Singapore — Tanjong Pagar
#7 in Singapore

Cloudstreet

Two Michelin stars built on the inspired collision of Australian and Sri Lankan sensibilities. Rishi Naleendra's reimagined fine dining is surprising, personal, and quietly unmissable.

First Date Two Michelin Stars Asia's 50 Best Innovative

The Experience

Chef Rishi Naleendra named his restaurant after a Tim Winton novel — an act of biographical declaration. The book is about two families, two sensibilities, the friction and beauty of people who come from different worlds sharing a roof. The menu at Cloudstreet follows the same logic: Australian produce filtered through Sri Lankan spice intelligence, French technique disciplined by Asian restraint, a seasonal rhythm that insists on the particular rather than the general. The result is one of Singapore's most distinctive tasting menus — and one of its most emotionally legible.
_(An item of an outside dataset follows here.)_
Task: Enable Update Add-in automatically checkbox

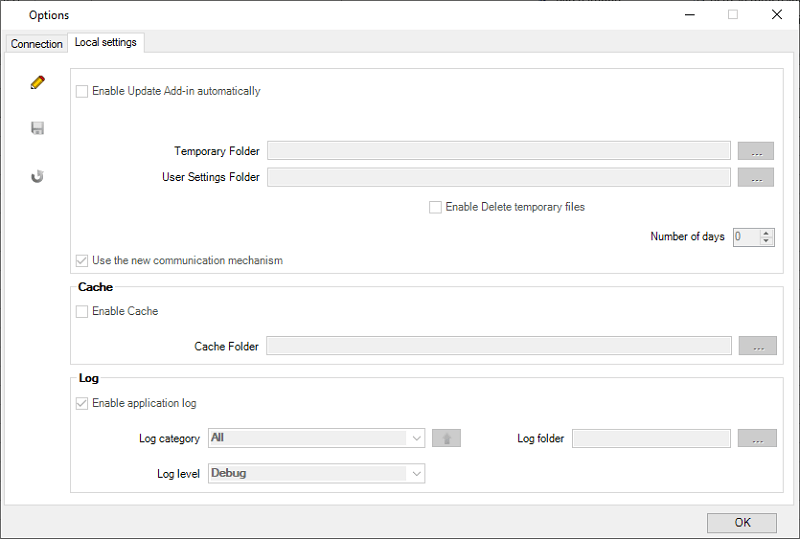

Cloudstreet holds two Michelin stars and ranks in Asia's 50 Best Restaurants. The two-storey shophouse on Amoy Street has been extended upward: the ground floor handles the main dining experience, while Cirrus — a dessert and cheese lounge on the second floor — invites guests to continue the evening in a quieter key. It is a considered architectural decision, one that respects the rhythm of a long meal and rewards those who stay.

The tasting menu changes seasonally. Signature courses have included Sri Lankan curry with blue marron in coconut broth — a dish of extraordinary chromatic and flavour contrast — and Murray cod with fermented bell pepper and almonds that somehow manages to taste simultaneously of Australia and the Indian Ocean. Wine pairings run to S$598++ for the prestige selection, with standard pairings available. The condensed lunch menu (S$248 for six courses, Friday and Saturday only) is one of the best-value introductions to any two-starred restaurant in Singapore.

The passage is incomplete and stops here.